Well, I think you can always do it. And you can do it inexpensively. And you can get grandparents to watch kids or you can exchange with friends, friends that you trust with your kids and they trust you with their kids. But taking time for the relationship and taking time for romance and connection is critical. And it greatly benefits the children when you do this.

Couples need to prioritize their marriage, as much as they prioritize their kids. 

They really do. That’s what we saw in the Sloan study done at UCLA with dual career couples with young children. Researchers put microphones and cameras in people’s homes, and they found that people got too child-centered or work-centered and weren’t really talking to each other. The average amount of time couples talked to each other in that study in Los Angeles was 35 minutes a week. They spent less than 10 percent of an evening in the same room with their partner. And so typically, couples wind up really neglecting their relationship. And what happens when you neglect a relationship is the same thing that happens when you neglect your car: It runs down. You have to keep maintaining a relationship. And I think it’s not either the children or the relationship, it’s both. If you maintain a loving relationship, your children benefit.
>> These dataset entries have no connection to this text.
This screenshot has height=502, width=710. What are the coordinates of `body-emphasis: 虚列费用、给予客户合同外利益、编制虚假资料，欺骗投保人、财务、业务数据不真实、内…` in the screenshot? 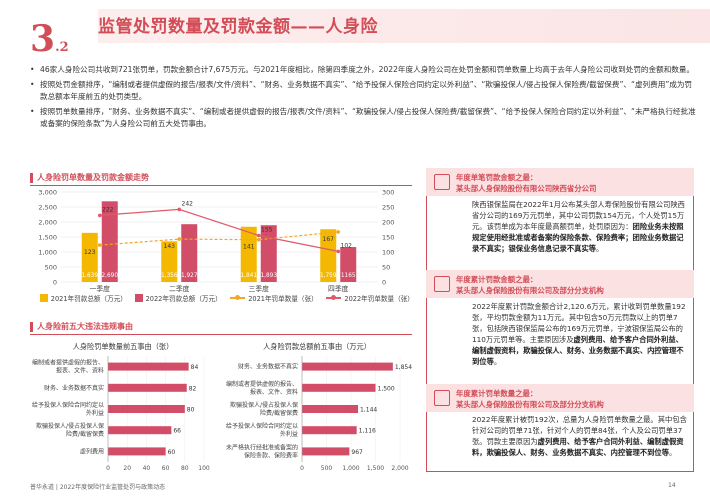 It's located at (578, 447).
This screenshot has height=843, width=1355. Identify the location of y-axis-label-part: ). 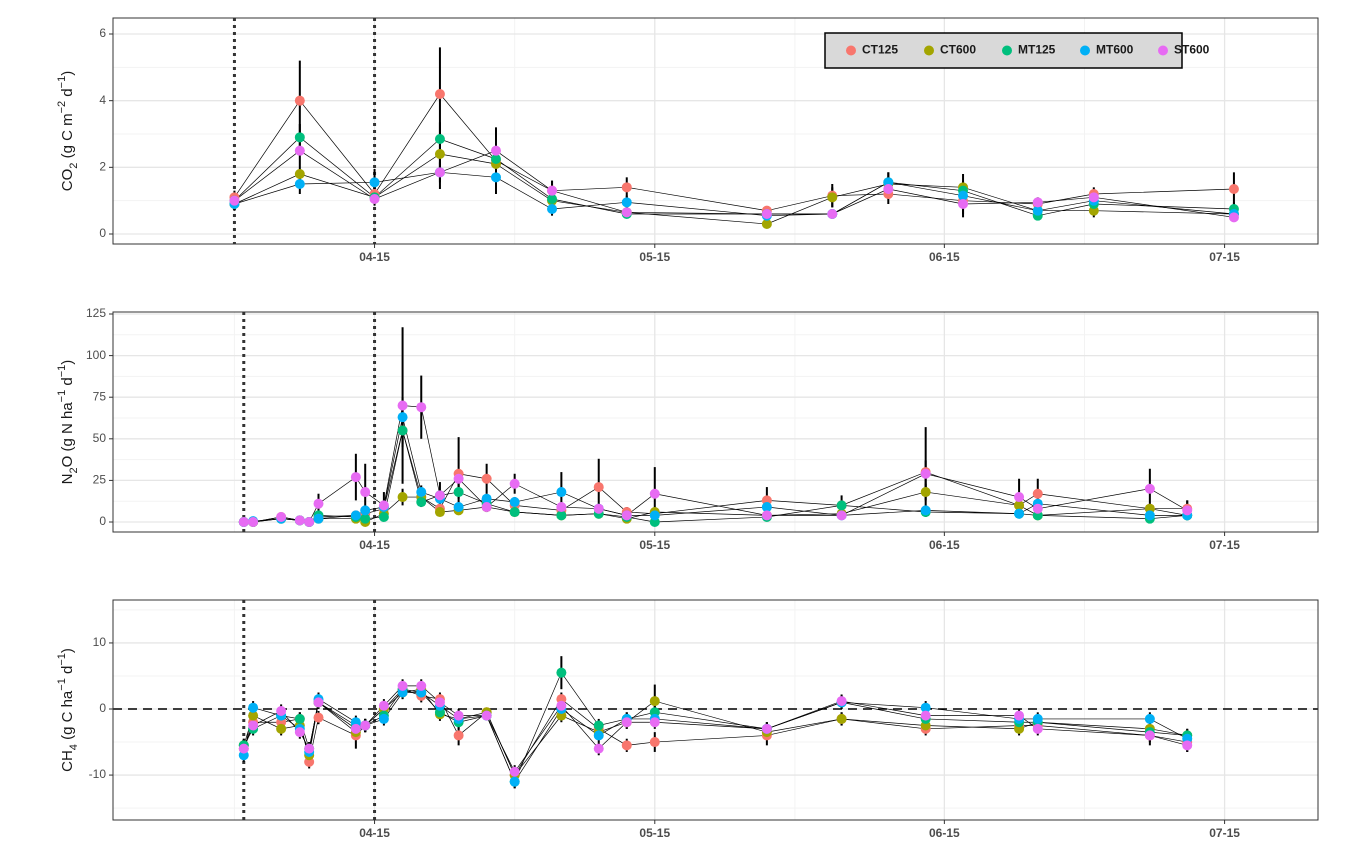
(68, 650).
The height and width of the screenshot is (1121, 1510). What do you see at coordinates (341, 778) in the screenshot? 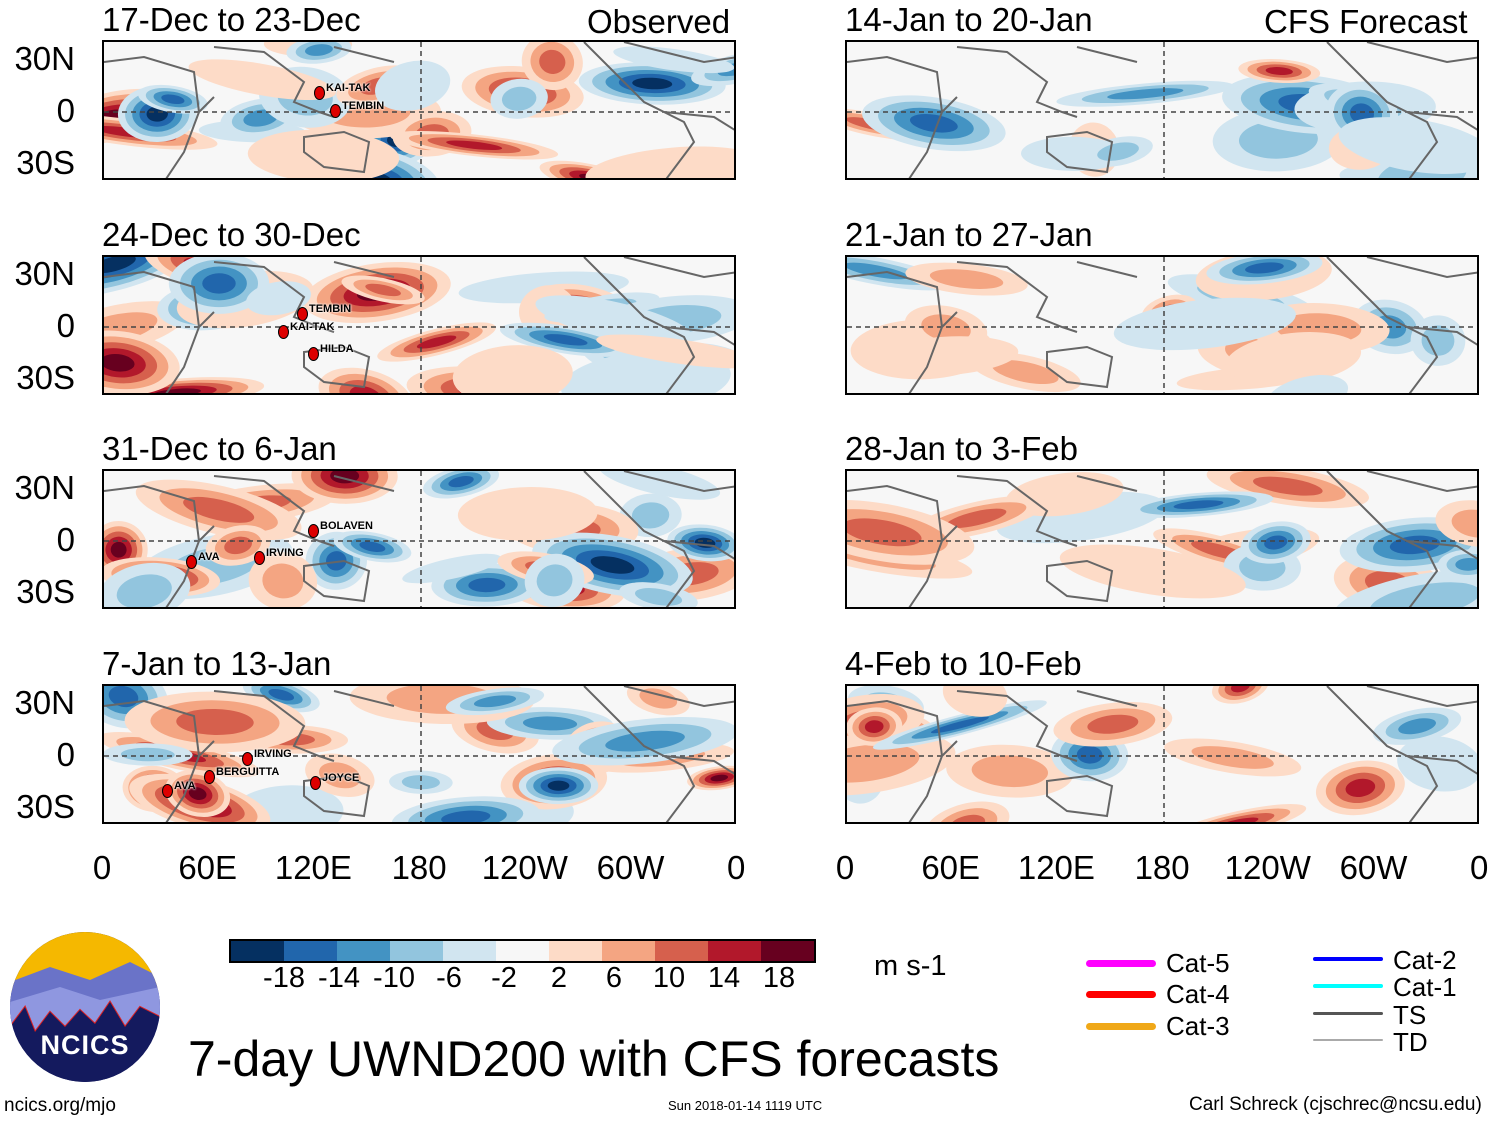
I see `storm-label: JOYCE` at bounding box center [341, 778].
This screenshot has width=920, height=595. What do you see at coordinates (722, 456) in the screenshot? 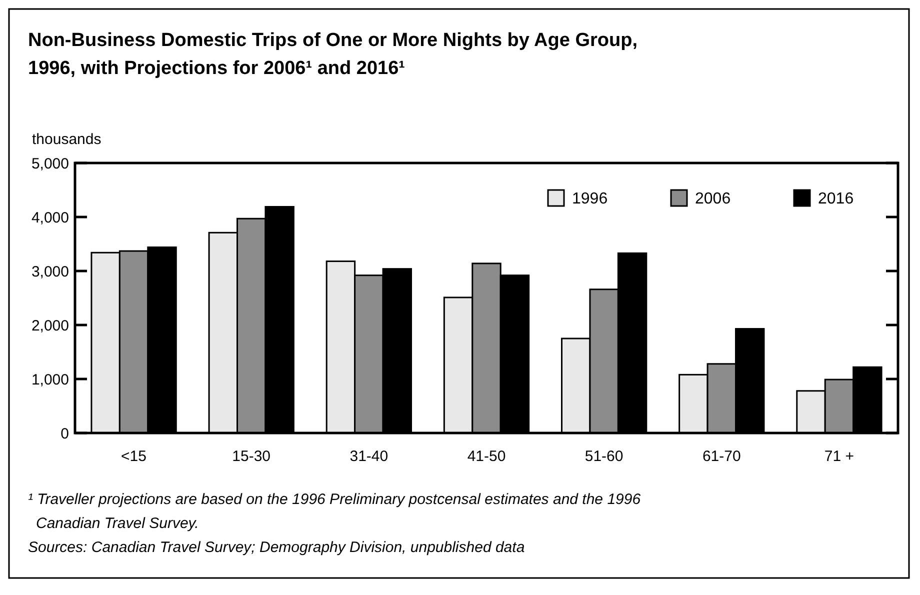
I see `x-tick-label: 61-70` at bounding box center [722, 456].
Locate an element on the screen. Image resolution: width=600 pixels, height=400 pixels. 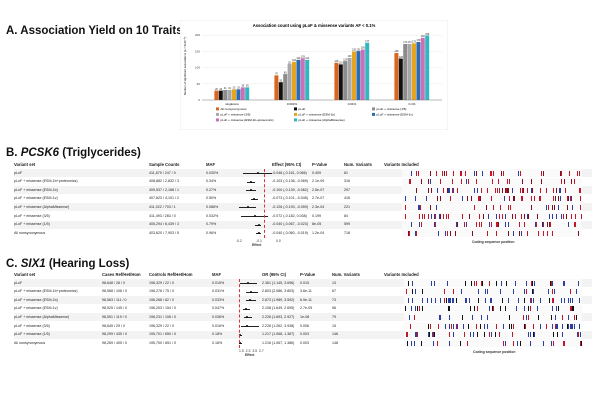
table-cell: 0.006 is located at coordinates (304, 326).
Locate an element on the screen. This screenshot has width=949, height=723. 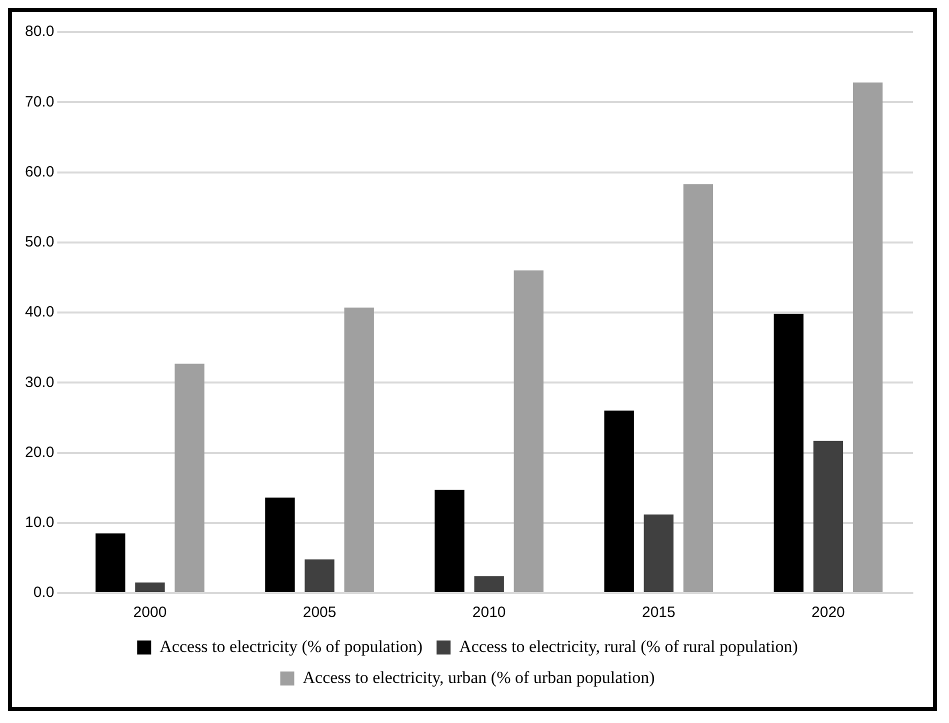
y-tick-label: 10.0 is located at coordinates (39, 523).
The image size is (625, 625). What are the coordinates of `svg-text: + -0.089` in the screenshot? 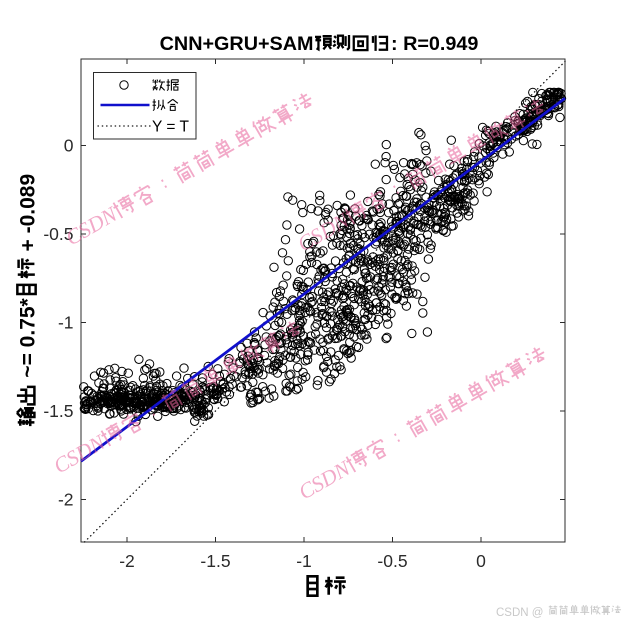 It's located at (28, 213).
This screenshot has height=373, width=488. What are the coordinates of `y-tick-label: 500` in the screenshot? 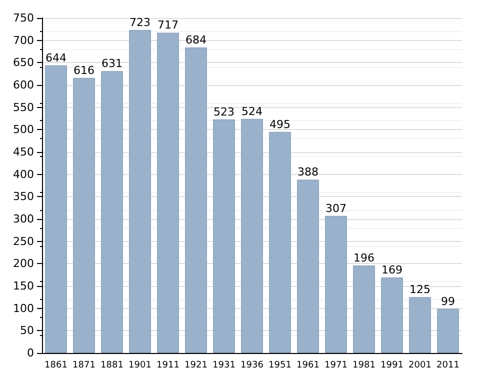 It's located at (24, 130).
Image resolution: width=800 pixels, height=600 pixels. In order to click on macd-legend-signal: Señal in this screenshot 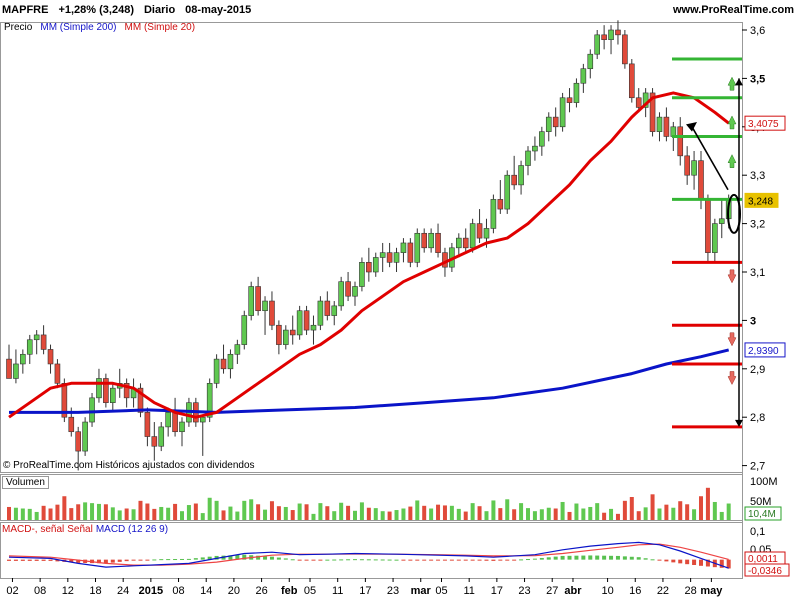, I will do `click(80, 530)`.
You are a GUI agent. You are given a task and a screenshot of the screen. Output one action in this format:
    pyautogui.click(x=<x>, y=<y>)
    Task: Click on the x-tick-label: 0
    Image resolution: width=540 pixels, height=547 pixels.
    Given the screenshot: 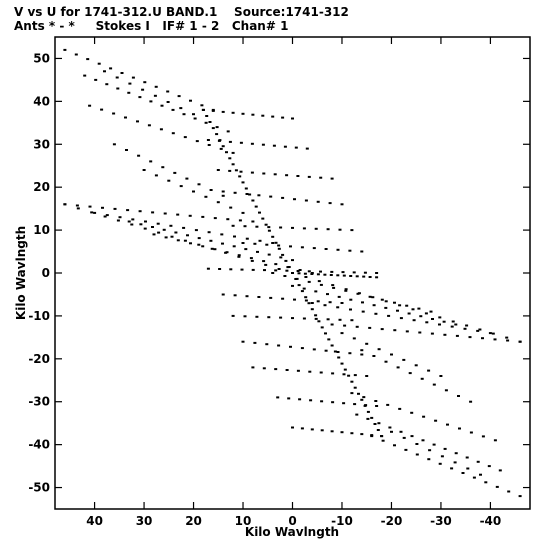 What is the action you would take?
    pyautogui.click(x=292, y=521)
Finally, if a couple decides to seek counseling what are some tips that you think they should focus on to get the most out the experience?

In all the couples that I’ve seen in therapy, the one thing that makes couples’ therapy ineffective, is when people refuse to take any responsibility for their part in the miscommunication and just blame their partner for all the problems. And that is going to undermine any kind of therapy. So, enter therapy with the idea that you’re going to discover things about yourself that you need to change in order to make the relationship better. Don’t think of it as bringing your partner there to change them because you are perfect.